The \emph{Massey product} of length $n$ is a certain $n$-ary products on the [[cohomology ring]] of an [[A-infinity algebra]] (in particular a [[dg-algebra]]).

\hypertarget{in_components}{}\subsubsection*{{In components}}\label{in_components}

Roughly, Massey Products are to [[cohomology]] as [[Toda Brackets]] are to [[homotopy]].

Somewhat more fully, while Toda brackets are relations between mapping space groups $Map_* (\Sigma^n A_0, A_{n+2})$ and chains of maps $A_0 \to \cdots \to A_{n+2}$, and generalizing nullhomotopy of composition, Massey products are a relation between cohomology groups $H^{p_0 + \cdots + p_k - k + 1}(X)$ and $H^{p_0} (X) \otimes \cdots \otimes H^{p_k}(X)$, generalizing the vanishing of pairwise [[cup product]]s.

The case $k=2$ is straight-forward enough: given three homogeneous classes $[u],[v],[w]$ such that $[u]\smile[v] = [v]\smile[w] = 0$, there are (various) choices of cochains $s , t$ with $d s = u \cdot v$ and $d t = v \cdot w$. The Massey triple product is the set of sums $[ u \cdot t \pm s \cdot w ]$, where the sign is chosen for cocyclicity.

\hypertarget{properties}{}\subsection*{{Properties}}\label{properties}

\hypertarget{RelationToSteenrodSquares}{}\subsubsection*{{Relation to Steenrod squares}}\label{RelationToSteenrodSquares}

Let $\omega, \omega_1, \omega_2 \in H^\bullet(X,\mathbb{Z}/2)$ such that their triple Massey product exists.
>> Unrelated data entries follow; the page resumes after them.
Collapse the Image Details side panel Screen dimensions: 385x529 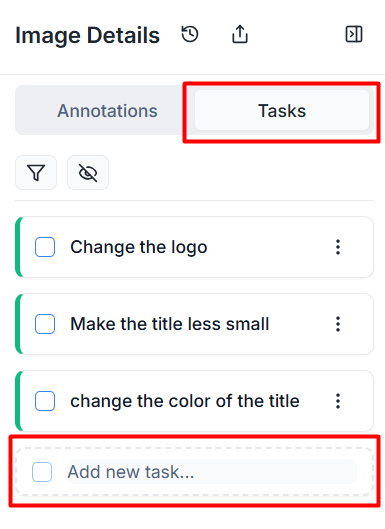(x=354, y=34)
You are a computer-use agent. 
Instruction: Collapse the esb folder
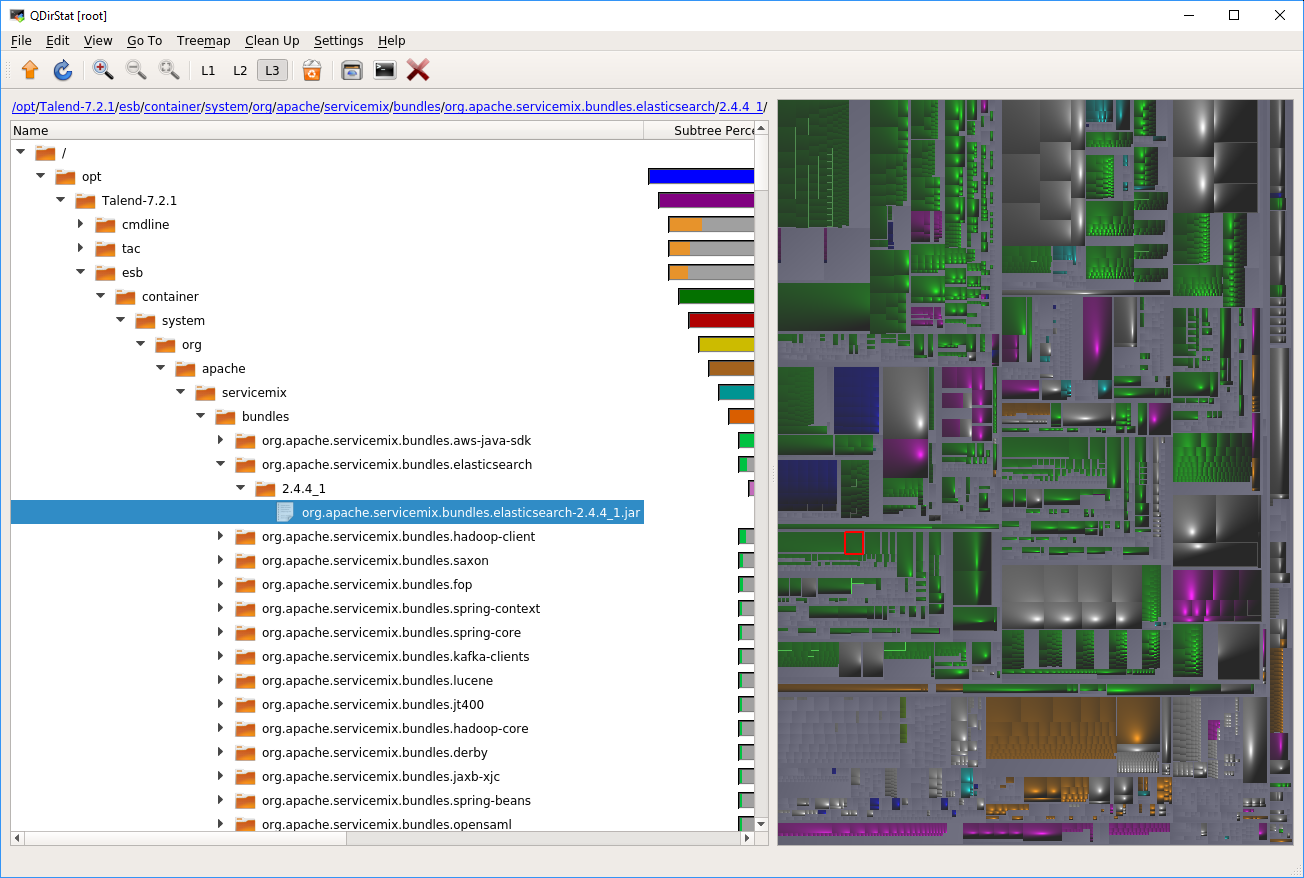pyautogui.click(x=81, y=273)
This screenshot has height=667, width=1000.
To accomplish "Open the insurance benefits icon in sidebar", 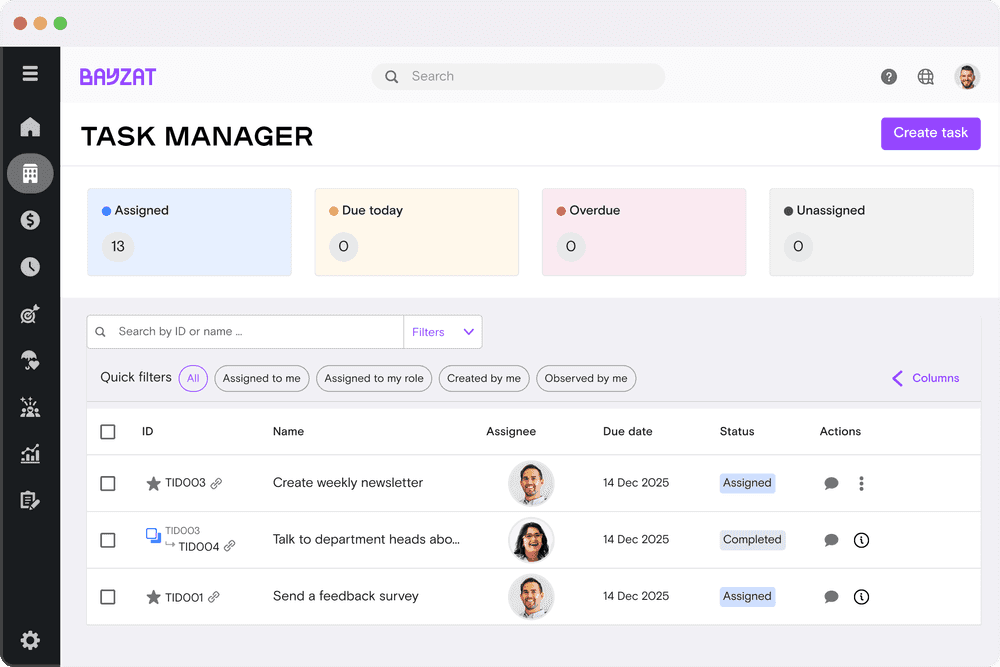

Then the [[cup product]] of $\omega$ with the triple Massey product is independent of the ambiguity in the Massey products and equals the cup product of $\omega_1$ with $\omega_2$ and with the [[Steenrod square]] of $\omega$ of degree $deg(\omega)-1$:

\begin{displaymath}
\omega \cup
  \left\langle
    \omega_1, \omega, \omega_2
  \right\rangle
  \;=\;
  \omega_1 \cup \omega_2 \cup Sq^{ deg(\omega) -1 }( \omega )
  \,.
\end{displaymath}
(\hyperlink{Taylor11}{Taylor 11, slide 10}, following \hyperlink{Milgram68}{Milgram 68})

\hypertarget{relation_to_algebra}{}\subsubsection*{{Relation to $A_\infty$-algebra}}\label{relation_to_algebra}

For $A$ a [[dg-algebra]], its [[chain homology]] $H_\bullet(A)$ inherits an [[A-infinity algebra]] structure by [[Kadeishvili's theorem]]. Then for every $n \in \mathbb{N}$ the $n$-ary $A_\infty$-product on elements $(a_1, \cdots, a_n) \in H_\bullet(A)^n$ is given, up to a sign, by the Massey product $\langle a_1, \cdots, a_n\rangle$.

For $n = 3$ this is due to (\hyperlink{Stasheff}{Stasheff}). For general $n$ this appears as (\hyperlink{LPWZ}{LPWZ, theorem 3.1}).

\hypertarget{related_concepts}{}\subsection*{{Related concepts}}\label{related_concepts}

\begin{itemize}%
\item [[cup product]]


\item [[cohomology operation]]



\end{itemize}
\hypertarget{References}{}\subsection*{{References}}\label{References}

\hypertarget{general}{}\subsubsection*{{General}}\label{general}

\begin{itemize}%
\item [[David Kraines]], \emph{Massey higher products}, Transactions of the American Mathematical Society Vol. 124, No. 3 (Sep., 1966), pp. 431-449 (\href{http://www.jstor.org/stable/1994385}{jstor})


\item Edward J. O'Neill, \emph{On Massey products}, Pacific J. Math. Volume 76, Number 1 (1978), 123-127. (\href{http://projecteuclid.org/euclid.pjm/1102807031}{EUCLID})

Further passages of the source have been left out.